----- VORLIEGENDER TEXT

Tumult in der Fankurve. – Nachvollziehbar, denn jeder weiß: Ein Schiedsrichter ist unverzichtbar; der Unparteiische sorgt dafür, dass die Regeln beachtet werden. Aber jeder weiß auch: Der Schiedsrichter darf niemals selbst aktiv eingreifen. Er ist kein Spieler.

(Beifall bei Abgeordneten der CDU/CSU)

Dieses Prinzip gilt auch für die soziale Marktwirtschaft. Hier heißt der Schiedsrichter übrigens Staat. Er muss dafür sorgen, dass der Wettbewerb fair bleibt, und zwar unparteiisch.

(Beifall bei Abgeordneten der CDU/CSU)

Er darf selbst nicht in den Markt eingreifen.

(Zuruf vom BÜNDNIS 90/DIE GRÜNEN: Ehrlich jetzt?)

Diese soziale Marktwirtschaft hat Deutschland stark gemacht. Ihr Architekt war Ludwig Erhard. Er forderte „Wohlstand für alle“, und er wusste: Ohne freien und fairen Wettbewerb gibt es keinen Wohlstand. Das eine bedingt das andere.

(Beifall bei Abgeordneten der CDU/CSU – Sebastian Roloff [SPD]: Das ermöglichen wir heute!)

Und deshalb brachte er 1957 das Gesetz auf den Weg, über das wir heute debattieren. Es ist das Fundament unserer Wirtschaftsordnung. Damit waren und sind wir bis heute übrigens weltweit Vorreiter im Wettbewerbsrecht.

(Beifall bei der CDU/CSU – Zurufe vom BÜNDNIS 90/DIE GRÜNEN)

Genau an dieses Fundament legt die Ampel heute die Axt.

(Enrico Komning [AfD]: Das stimmt!)

Ohne Frage: Das Gesetz muss angepasst werden; es gibt europäische Vorgaben. Es geht um das Thema Digitalisierung. – Aber was in den Reden des Ministers nicht erwähnt worden ist, ist die entscheidende Generalklausel, die hier zugunsten des Bundeskartellamts eingeführt wird. Damit leitet die Ampel einen Sonderweg in Europa ein.

(Enrico Komning [AfD]: Richtig!)

Wir stellen uns ins Abseits;

(Katharina Beck [BÜNDNIS 90/DIE GRÜNEN]: Das ist Quatsch!)

denn zukünftig soll das Bundeskartellamt zu einschneidenden Eingriffen in den Wettbewerb befugt sein, selbst wenn kein Rechtsverstoß vorliegt.

(Zuruf des Abg. Reinhard Houben [FDP])

Das bedeutet in der Fußballersprache: Platzverweis ohne Foul.

----------

(ZU BEARBEITEN)
**A)** Kopiere bitte aus dem Redeausschnitt zum Wettbewerbsrecht wortgetreu die Passage, die mit „(Zuruf vom BÜNDNIS 90/DIE“ beginnt und mit „vom BÜNDNIS 90/DIE GRÜNEN)“ endet.
**B)** Wer wird im Redeausschnitt zum Wettbewerbsrecht als Architekt der sozialen Marktwirtschaft genannt?

----- AUFGELISTETE EINTRÄGE

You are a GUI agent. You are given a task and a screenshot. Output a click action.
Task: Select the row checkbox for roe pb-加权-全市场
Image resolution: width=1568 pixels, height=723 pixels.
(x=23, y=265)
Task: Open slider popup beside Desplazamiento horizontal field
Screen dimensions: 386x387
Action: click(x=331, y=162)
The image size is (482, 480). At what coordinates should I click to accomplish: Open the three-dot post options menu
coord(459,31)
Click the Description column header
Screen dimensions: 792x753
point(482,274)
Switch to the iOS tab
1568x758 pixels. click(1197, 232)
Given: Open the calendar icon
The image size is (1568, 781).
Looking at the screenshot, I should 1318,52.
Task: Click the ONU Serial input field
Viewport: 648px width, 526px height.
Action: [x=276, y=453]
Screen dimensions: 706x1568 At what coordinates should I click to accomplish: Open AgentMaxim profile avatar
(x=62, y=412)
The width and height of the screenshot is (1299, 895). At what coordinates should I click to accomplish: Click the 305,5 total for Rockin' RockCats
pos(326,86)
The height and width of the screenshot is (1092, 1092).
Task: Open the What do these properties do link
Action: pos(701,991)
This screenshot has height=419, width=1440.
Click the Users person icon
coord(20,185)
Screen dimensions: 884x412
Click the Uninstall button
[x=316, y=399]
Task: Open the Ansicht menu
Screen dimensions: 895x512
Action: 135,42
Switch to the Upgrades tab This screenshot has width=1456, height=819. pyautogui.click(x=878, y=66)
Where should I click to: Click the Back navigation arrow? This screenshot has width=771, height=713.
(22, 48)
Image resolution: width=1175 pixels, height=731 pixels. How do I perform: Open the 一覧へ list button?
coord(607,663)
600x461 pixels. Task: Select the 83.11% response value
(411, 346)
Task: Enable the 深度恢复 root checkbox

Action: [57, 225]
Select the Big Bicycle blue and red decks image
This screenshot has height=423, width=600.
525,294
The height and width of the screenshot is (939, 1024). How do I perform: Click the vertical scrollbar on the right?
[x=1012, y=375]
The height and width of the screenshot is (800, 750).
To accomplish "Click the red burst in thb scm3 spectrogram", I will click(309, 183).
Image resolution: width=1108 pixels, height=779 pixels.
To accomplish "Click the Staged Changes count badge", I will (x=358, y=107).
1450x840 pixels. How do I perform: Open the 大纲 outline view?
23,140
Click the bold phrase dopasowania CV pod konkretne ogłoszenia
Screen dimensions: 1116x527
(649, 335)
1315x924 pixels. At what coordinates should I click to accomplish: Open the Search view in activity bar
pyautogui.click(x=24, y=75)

----------

(LÖSUNGEN IN REIHENFOLGE)
**A)**
(Zuruf vom BÜNDNIS 90/DIE GRÜNEN: Ehrlich jetzt?)

Diese soziale Marktwirtschaft hat Deutschland stark gemacht. Ihr Architekt war Ludwig Erhard. Er forderte „Wohlstand für alle“, und er wusste: Ohne freien und fairen Wettbewerb gibt es keinen Wohlstand. Das eine bedingt das andere.

(Beifall bei Abgeordneten der CDU/CSU – Sebastian Roloff [SPD]: Das ermöglichen wir heute!)

Und deshalb brachte er 1957 das Gesetz auf den Weg, über das wir heute debattieren. Es ist das Fundament unserer Wirtschaftsordnung. Damit waren und sind wir bis heute übrigens weltweit Vorreiter im Wettbewerbsrecht.

(Beifall bei der CDU/CSU – Zurufe vom BÜNDNIS 90/DIE GRÜNEN)

**B)** Ludwig Erhard.